Restate all the data word for word and omit the pictures.
### Data under study
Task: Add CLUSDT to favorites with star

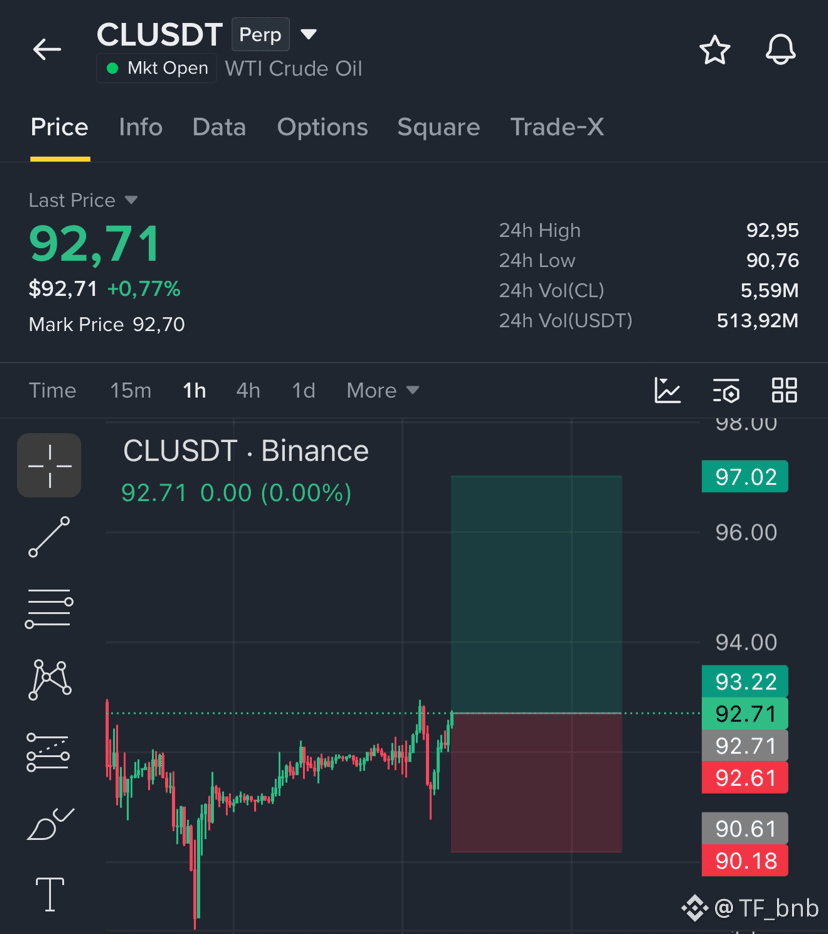Action: [714, 49]
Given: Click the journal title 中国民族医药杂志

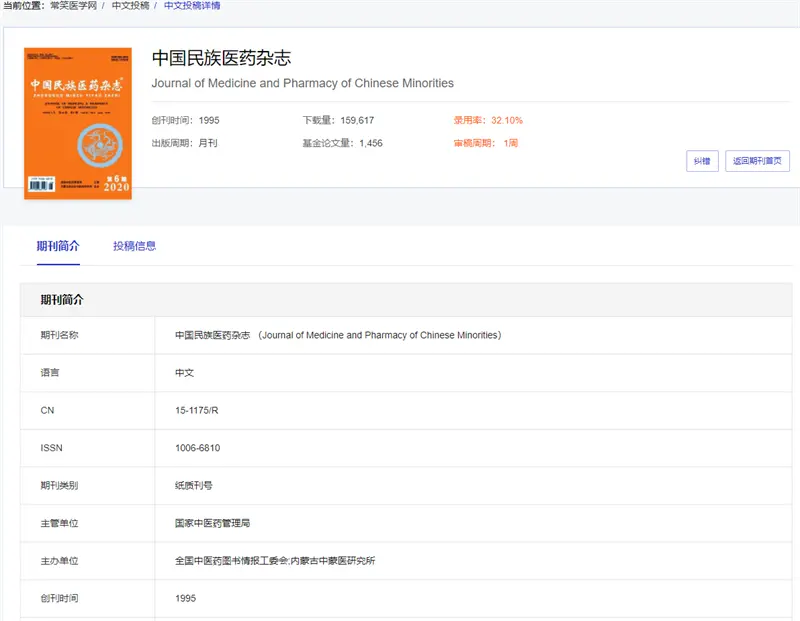Looking at the screenshot, I should 224,59.
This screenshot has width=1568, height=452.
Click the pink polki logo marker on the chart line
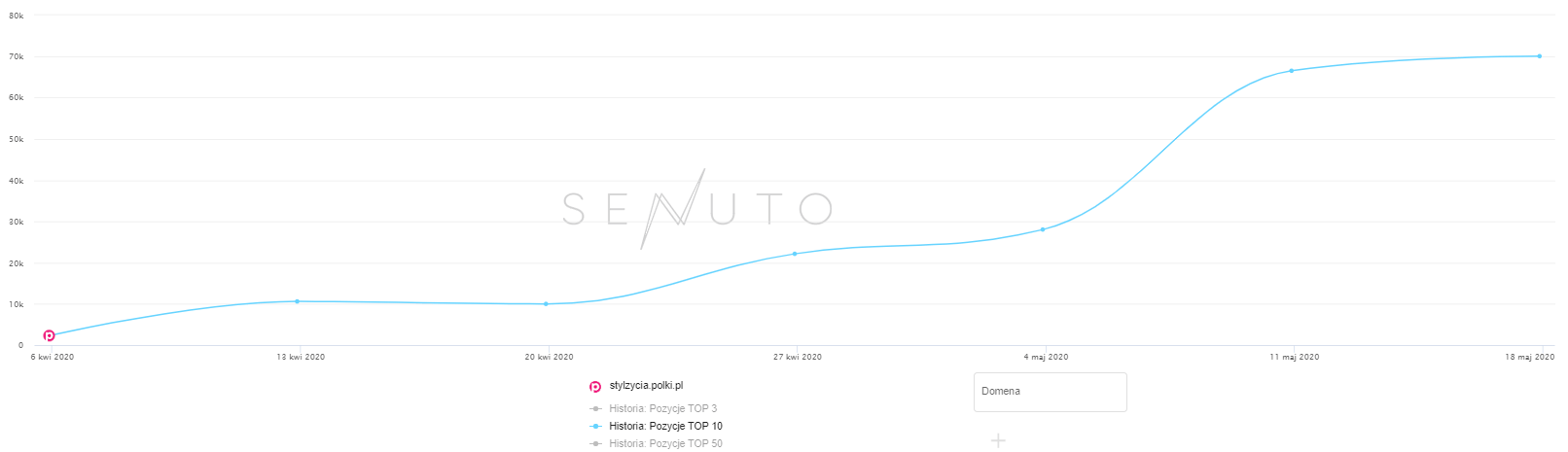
######
▶ _Exercise answer_:
Task: Add CLUSDT to favorites with star

Action: [714, 49]
Given: Click the journal title 中国民族医药杂志

Looking at the screenshot, I should 224,59.
This screenshot has width=1568, height=452.
Click the pink polki logo marker on the chart line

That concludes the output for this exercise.